Abstract 1614: Ferroptosis mediated cell death in colorectal cancer cells through oxidative stress

Abstract Ferroptosis, a regulated form of non-apoptotic cell death, occurs due to lipid peroxide accumulation resulting from impaired cellular antioxidant defenses, particularly the inactivation of glutathione peroxidase 4 (GPX4). This process has gained attention as a novel therapeutic target, particularly for colorectal cancer (CRC), a malignancy often resistant to conventional apoptosis-based therapies. Our study investigated the anticancer potential of HLN, an antimicrobial agent.
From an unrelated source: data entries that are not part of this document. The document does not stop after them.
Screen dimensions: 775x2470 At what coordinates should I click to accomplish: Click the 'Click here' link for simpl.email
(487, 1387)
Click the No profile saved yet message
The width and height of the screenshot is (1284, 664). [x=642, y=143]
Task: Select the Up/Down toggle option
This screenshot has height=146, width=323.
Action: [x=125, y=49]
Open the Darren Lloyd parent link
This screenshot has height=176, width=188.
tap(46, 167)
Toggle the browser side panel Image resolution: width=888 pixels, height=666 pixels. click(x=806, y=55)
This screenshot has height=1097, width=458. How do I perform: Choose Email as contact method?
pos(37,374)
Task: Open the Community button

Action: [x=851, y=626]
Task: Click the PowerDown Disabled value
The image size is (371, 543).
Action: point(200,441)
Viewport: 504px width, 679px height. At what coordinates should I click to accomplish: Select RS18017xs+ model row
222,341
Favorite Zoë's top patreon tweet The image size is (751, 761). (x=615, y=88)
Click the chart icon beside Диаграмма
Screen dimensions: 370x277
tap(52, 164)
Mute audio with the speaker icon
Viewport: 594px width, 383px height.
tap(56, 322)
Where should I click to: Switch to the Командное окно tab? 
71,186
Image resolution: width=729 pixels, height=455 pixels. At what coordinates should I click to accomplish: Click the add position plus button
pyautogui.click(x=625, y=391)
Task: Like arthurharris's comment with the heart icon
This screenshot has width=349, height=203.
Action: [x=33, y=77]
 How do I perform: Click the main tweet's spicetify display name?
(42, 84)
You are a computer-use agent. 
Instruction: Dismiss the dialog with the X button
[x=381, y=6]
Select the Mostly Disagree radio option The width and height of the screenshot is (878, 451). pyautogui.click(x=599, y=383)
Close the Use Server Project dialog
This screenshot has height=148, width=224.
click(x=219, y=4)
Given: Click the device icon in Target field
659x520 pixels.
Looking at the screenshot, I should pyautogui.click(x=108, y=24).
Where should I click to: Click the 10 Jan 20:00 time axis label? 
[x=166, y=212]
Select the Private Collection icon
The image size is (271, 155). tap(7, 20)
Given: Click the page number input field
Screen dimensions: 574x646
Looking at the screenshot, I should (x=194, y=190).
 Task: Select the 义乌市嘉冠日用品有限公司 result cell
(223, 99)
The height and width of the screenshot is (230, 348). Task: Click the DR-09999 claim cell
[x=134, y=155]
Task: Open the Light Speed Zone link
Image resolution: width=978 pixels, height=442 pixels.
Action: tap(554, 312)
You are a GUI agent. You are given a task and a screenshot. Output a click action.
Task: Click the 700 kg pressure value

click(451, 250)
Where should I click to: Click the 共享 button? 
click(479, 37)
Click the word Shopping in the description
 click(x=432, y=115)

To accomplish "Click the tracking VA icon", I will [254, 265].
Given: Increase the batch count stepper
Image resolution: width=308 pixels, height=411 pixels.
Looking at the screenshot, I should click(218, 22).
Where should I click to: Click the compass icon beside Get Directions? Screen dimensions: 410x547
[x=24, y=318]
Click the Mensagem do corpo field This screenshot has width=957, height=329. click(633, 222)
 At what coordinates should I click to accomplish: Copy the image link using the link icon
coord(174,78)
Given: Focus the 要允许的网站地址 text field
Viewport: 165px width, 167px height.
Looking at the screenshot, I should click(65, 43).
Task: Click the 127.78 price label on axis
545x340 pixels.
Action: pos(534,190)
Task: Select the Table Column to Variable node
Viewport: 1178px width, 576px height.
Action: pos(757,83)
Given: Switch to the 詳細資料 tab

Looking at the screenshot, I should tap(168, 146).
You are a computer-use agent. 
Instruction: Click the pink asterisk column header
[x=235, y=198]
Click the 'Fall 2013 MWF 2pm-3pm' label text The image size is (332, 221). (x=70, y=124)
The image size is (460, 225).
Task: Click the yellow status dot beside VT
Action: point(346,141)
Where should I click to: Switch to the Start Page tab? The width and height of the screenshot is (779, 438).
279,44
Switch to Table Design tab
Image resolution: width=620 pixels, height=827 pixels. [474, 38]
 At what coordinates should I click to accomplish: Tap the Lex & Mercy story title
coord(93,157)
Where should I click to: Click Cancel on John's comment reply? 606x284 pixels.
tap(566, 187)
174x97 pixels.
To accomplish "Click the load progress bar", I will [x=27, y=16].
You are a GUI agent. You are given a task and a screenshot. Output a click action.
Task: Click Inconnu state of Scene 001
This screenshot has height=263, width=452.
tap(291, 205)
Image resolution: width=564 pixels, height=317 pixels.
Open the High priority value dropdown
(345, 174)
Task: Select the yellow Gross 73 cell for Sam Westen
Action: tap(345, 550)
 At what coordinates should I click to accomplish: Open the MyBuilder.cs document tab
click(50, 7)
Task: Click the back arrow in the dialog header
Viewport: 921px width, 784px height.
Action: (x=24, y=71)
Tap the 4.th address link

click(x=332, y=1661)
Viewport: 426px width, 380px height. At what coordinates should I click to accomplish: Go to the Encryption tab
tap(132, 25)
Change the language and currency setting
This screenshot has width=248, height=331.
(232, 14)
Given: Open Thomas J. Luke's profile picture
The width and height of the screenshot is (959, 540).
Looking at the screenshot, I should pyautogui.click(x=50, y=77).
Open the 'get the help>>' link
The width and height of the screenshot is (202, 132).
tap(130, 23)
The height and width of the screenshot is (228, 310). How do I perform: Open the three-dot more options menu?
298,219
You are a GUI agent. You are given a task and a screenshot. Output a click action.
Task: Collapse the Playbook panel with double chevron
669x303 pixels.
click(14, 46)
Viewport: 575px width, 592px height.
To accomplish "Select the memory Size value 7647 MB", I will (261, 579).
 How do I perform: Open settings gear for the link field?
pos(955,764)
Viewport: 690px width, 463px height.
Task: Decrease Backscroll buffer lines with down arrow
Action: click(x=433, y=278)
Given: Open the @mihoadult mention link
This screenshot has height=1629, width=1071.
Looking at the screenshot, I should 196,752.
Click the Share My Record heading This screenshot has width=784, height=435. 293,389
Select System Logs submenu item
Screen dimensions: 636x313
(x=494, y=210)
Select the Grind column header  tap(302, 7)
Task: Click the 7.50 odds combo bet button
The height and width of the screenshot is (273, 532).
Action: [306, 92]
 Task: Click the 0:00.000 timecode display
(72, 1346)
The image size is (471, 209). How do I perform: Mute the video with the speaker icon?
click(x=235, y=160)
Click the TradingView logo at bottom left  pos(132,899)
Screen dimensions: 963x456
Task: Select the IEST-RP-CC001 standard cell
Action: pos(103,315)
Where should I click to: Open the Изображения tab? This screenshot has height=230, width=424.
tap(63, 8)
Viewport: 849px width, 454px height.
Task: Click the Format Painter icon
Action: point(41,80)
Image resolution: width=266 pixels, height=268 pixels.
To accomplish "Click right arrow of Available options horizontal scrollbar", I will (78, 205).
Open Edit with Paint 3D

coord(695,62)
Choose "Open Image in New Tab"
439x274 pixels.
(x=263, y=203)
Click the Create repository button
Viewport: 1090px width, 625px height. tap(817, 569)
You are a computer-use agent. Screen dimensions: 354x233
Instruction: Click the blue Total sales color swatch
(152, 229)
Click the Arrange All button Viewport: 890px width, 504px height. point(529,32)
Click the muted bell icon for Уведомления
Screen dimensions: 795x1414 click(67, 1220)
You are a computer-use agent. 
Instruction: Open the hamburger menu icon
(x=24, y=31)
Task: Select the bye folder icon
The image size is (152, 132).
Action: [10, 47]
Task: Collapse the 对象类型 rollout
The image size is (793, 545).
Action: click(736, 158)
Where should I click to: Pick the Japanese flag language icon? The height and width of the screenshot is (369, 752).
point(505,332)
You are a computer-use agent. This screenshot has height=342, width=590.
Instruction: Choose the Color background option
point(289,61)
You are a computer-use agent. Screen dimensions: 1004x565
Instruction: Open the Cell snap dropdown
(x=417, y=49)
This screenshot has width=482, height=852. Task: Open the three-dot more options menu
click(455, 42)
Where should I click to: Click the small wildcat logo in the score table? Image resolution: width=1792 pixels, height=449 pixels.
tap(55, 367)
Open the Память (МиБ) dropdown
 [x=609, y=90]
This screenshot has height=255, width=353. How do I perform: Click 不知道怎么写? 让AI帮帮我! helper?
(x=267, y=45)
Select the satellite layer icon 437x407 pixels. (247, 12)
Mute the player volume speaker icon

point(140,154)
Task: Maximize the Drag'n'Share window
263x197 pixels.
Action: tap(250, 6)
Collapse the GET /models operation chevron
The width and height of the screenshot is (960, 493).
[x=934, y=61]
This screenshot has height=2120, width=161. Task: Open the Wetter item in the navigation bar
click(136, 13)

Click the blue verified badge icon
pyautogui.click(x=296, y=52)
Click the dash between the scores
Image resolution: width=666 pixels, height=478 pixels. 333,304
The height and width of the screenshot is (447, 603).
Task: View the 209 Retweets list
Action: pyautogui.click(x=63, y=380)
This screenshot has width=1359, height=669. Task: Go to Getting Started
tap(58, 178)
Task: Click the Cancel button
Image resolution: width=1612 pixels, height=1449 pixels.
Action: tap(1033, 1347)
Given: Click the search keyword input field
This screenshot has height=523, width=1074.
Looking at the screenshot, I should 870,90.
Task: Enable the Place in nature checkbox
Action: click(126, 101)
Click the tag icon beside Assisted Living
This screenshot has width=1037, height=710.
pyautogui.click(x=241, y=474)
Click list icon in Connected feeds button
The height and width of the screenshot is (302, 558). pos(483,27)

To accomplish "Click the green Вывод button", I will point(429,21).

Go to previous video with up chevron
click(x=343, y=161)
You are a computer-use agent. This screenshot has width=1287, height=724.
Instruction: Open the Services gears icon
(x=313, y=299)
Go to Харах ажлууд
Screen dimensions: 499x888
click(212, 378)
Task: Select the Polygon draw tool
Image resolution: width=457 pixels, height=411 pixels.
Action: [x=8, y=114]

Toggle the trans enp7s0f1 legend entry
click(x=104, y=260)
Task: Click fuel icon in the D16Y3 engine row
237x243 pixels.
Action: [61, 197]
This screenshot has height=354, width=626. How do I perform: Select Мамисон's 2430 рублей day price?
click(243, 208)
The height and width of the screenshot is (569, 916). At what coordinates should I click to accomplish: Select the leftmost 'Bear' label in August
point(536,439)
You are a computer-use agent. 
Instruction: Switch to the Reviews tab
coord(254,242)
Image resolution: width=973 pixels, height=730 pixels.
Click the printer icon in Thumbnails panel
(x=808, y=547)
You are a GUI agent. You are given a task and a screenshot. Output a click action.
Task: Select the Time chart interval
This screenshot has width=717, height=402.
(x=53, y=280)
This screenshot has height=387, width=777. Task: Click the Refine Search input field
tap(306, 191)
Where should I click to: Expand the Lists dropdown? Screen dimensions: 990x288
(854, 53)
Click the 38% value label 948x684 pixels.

The cytotoxicity of HLN was evaluated in CT26, HCT116 & HT29 cell lines by SRB assay. To confirm HLN-induced ferroptosis, we employed ferro-orange staining to detect lipid peroxidation, GSH and malondialdehyde (MDA) assays to quantify oxidative damage. Mitochondrial membrane potential and ROS generation were determined by flow cytometry, Western blotting was used to determine GPX4, GPX1, NRF2, KEAP1 and SLC7A11/xCT expression in CRC cells. HLN exhibited significant cytotoxic effects across all CRC cell lines, with IC50 values ranging from 1-4 μM. Ferro-orange staining and MDA assays confirmed extensive lipid peroxidation by HLN treatment. HLN treatment also significantly depleted intracellular GSH levels and depolarized mitochondrial membrane, whereas increased ROS production, indicating oxidative stress. Western blot results showed reduced GPX4 and SLC7A11/xCT as well as modulation in ferroptotic markers, such as GPX1, NRF2, KEAP1, by HLN treatment. In conclusion our data suggests that HLN induces ferroptosis in CRC cells by promoting lipid peroxidation, mitochondrial dysfunction, and oxidative stress Citation Format: Mohamed A. Eltokhy, Shreyas R. Gaikwad, Morgan Moore, Sanjay K. Srivastava. Ferroptosis mediated cell death in colorectal cancer cells through oxidative stress [abstract]. In: Proceedings of the American Association for Cancer Research Annual Meeting 2025; Part 1 (Regular Abstracts); 2025 Apr 25-30; Chicago, IL. Philadelphia (PA): AACR; Cancer Res 2025;85(8_Suppl_1):Abstract nr 1614.